Attending organisations
- ARCHER (Tier1), Cirrus (Tier2): EPCC, The University of Edinburgh
- Cumulus (Tier2): University of Cambridge
- HPC Mid+ (Tier2): Loughborough University
- MMM Hub (Tier2): UCL
- Isambard (Tier2): GW4, Univeristy of Bristol
- Cardiff University, Supercomputing Wales
- University of Bristol
- University of Nottingham
RSE Updates
ARCHER, Cirrus
- Been looking at different ways of delivering online training to allow for scale out (both externally and for multiple locations within a single institution).
- Models tested:
- Lecturer in classroom, attendees joining in person or remotely: doing the exercises remotely during sessions did not work
- Lecturer in classroom, attendees joining in person or remotely: doing the exercises between lecture sessions worked with “catchup” lecture on the practical at the start of the next online session
- Lectures recorded, exercises/assessments distributed online, attendees join online tutorials to discuss exercises/assignments: technology (Blackboard Collaborate) worked well but tutorials had low attendence
- Articles on topics followed by online discussion (MOOC) using FutureLearn technology: Worked very well with good engagement with discussion
- In all cases, except the MOOC on FutureLearn, building peer interactions and a sense of commnity during the courses has
proved very difficult.
- The specific design of the MOOC and the FutureLearn platform with the course built around discussion made this part of the courses work well
-
Also investigating how we could deliver Carpentries-style learning online/remotely
- Done a lot of work on benchmarking and performance comparison between different UK HPC systems.

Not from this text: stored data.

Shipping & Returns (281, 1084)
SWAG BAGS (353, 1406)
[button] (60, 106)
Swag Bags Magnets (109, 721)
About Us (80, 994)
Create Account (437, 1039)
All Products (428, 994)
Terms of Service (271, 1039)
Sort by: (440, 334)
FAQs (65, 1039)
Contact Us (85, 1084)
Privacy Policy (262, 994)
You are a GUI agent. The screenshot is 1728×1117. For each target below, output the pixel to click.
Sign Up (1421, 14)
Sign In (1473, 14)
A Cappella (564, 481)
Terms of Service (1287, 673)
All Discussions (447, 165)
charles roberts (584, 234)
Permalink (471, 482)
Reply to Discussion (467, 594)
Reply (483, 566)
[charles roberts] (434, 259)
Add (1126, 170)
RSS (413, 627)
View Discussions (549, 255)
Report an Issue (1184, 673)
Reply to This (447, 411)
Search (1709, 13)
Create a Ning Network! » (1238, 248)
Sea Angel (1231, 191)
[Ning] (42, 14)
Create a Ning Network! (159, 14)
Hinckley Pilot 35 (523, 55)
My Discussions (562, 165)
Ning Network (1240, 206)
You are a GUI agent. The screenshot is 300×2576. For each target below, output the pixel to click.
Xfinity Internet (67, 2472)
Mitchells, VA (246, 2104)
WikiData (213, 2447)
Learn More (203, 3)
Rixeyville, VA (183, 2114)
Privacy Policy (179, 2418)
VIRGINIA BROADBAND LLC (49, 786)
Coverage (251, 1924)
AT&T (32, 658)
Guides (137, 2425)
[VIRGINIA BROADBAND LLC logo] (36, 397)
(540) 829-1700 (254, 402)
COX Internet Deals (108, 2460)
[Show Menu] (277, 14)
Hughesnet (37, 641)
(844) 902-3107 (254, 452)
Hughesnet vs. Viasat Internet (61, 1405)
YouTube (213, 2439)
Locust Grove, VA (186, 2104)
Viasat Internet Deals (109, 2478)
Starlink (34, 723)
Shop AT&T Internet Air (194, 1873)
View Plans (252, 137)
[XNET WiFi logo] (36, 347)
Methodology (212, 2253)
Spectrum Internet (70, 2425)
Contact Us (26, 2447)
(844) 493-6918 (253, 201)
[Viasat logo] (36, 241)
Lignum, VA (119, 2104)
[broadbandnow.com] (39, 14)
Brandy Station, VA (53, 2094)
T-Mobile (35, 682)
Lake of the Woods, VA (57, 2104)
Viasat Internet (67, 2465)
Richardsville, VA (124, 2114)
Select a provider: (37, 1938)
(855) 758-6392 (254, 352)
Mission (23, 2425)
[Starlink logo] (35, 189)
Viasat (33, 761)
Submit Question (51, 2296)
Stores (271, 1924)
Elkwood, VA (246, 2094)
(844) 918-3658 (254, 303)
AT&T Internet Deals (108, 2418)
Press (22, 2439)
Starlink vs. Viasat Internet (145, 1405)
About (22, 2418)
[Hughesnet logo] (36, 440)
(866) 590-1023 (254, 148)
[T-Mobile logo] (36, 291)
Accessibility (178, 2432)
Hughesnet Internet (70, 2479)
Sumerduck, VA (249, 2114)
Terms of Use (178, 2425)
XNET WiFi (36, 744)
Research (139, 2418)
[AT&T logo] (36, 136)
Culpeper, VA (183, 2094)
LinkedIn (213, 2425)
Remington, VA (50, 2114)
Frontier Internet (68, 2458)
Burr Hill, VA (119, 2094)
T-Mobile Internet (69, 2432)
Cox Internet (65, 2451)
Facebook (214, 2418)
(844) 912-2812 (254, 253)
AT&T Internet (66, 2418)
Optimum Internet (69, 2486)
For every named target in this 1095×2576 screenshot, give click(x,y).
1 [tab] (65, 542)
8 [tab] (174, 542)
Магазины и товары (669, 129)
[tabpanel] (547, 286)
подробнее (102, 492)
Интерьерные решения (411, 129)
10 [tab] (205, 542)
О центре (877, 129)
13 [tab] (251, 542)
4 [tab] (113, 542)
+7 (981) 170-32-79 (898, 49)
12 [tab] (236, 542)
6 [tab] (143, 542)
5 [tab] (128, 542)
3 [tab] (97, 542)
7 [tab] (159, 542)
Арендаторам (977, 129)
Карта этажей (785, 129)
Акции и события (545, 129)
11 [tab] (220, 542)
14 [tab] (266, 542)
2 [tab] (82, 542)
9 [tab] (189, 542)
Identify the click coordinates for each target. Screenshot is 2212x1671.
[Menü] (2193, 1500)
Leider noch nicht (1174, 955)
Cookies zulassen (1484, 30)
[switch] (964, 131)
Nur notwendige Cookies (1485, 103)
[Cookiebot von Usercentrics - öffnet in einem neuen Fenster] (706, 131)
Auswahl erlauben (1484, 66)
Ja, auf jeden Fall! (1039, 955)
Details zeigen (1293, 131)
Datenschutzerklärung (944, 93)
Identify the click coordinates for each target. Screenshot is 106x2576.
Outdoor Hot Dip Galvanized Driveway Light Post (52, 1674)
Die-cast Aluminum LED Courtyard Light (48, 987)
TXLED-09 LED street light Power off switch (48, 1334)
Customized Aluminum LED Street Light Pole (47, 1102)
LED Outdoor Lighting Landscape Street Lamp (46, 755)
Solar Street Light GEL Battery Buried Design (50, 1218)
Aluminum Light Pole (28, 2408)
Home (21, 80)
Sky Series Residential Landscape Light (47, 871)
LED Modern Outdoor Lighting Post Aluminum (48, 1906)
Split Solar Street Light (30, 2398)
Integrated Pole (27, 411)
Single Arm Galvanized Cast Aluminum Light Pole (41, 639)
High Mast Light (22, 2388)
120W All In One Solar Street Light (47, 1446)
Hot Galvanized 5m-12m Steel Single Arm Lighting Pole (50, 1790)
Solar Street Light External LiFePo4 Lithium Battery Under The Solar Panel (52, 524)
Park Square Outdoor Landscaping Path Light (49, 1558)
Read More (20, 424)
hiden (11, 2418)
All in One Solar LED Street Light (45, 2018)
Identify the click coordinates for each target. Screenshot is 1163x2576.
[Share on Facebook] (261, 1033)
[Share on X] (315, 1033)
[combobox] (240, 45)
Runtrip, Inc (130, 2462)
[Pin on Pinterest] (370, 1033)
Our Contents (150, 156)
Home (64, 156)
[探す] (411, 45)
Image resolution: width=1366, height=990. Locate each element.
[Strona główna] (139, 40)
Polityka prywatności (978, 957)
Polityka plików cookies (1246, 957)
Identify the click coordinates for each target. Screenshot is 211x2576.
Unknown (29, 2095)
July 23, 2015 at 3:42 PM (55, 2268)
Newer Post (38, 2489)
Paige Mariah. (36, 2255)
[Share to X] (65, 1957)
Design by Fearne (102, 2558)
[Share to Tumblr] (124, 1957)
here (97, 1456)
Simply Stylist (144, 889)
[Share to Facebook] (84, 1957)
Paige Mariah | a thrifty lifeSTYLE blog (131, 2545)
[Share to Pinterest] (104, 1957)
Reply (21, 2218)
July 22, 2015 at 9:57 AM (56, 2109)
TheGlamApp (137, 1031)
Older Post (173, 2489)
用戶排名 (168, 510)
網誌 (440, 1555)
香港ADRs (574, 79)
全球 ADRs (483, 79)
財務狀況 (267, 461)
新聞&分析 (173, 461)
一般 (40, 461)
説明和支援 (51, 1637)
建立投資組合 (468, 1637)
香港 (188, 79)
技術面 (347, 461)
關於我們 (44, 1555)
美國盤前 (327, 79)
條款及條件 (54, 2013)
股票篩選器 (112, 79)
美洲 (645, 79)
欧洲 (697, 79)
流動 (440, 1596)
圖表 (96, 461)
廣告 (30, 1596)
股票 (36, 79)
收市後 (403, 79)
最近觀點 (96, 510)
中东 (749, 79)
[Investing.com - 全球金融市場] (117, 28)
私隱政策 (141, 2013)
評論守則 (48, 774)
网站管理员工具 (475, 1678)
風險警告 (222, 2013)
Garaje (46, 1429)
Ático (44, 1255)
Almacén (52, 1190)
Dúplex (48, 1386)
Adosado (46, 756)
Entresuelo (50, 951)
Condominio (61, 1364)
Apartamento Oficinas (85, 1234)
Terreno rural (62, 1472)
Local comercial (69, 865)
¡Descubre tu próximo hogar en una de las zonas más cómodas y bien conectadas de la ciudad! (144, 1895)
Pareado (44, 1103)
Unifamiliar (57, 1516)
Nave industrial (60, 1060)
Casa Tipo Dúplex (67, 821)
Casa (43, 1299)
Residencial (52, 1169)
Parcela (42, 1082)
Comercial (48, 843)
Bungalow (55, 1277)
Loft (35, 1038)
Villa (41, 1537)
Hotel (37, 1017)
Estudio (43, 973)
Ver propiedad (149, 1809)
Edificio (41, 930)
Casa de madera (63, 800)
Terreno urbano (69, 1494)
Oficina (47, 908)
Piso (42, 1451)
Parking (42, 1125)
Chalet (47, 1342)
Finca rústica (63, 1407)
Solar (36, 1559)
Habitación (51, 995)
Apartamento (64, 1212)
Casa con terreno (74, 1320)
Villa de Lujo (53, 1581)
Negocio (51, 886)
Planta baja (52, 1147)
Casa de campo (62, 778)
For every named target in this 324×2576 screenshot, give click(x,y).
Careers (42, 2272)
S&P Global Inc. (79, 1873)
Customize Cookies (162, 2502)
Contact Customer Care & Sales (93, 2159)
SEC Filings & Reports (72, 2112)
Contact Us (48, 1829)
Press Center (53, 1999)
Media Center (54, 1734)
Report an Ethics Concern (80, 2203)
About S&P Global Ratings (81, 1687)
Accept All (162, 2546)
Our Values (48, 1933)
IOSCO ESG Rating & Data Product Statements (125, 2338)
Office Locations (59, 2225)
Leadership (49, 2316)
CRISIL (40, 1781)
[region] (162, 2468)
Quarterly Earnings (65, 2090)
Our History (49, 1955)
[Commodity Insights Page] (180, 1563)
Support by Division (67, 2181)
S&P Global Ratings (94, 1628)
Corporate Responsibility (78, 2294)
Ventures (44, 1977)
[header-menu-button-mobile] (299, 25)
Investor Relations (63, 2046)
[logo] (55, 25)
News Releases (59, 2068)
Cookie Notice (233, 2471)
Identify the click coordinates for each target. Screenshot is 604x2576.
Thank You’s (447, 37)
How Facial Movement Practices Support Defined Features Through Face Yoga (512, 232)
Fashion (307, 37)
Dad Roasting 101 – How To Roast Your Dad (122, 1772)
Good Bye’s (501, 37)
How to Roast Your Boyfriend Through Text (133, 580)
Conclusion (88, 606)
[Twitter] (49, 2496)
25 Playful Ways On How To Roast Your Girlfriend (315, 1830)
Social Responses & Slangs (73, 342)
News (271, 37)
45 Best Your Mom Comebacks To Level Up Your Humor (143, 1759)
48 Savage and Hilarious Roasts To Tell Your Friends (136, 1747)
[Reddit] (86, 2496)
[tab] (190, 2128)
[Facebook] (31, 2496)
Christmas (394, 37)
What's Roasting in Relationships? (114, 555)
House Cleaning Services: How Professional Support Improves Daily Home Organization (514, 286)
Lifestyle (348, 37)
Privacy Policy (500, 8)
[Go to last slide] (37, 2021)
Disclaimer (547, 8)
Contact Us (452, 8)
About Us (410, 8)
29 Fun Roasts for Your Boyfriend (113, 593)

- Used an Open Source methodology with all raw data, analysis notebooks, build instructions etc. publicly available
- See: https://github.com/hpc-uk/archer-benchmarks
HPC Mid+
- RSE’s lookng after assessing and staffing RSE projects proposed by HPC Mid+ partners
- Developed extremely popular Scientific Python course that has been delivered at L’boro multiple times and is extremely popular
- Looking at how to scale out across other HPC Mid+ institutions
- See: https://github.com/luitfc/Introduction-to-Scientific-Python
- Other training in development (initially aimed at CFD code developers):
- Application profiling using Intel tools
- Vectorisation
- Working on optimising particular packages and producing guidance. Initially: OpenFOAM, LAMMPS
- Coordinating an OpenFOAM user community at L’boro
Isambard
- Isambard is the Arm-based Tier2 system (possibly the first production Arm-based HPC system in the world)
- Done a lot of work on benchmarking and performance characterisation in support of the new architecture
- Take top usage codes from ARCHER and look at performance on Arm
- Aim to be as open and reproducible as possible, see: https://github.com/UoB-HPC/benchmarks
- RSEs can get access to Isambard to test applications on Arm
- Run regular hackdays to get codes ported and performing on Arm
MMM Hub
- Annual MMM Hub conference; 3-4 Sep 2019
- Seen issues with having Intel 2018 MKL and MPI as default. Currently planning move to Intel 2019 stack
- EPCC reported that DiRAC have seen lots of issues with Intel MPI 2019; hanging in Allreduce and issues with MPI-IO. All work in IMPI 2018
- Also thinking of moving to GCC as the default environment on the system (rather than Intel)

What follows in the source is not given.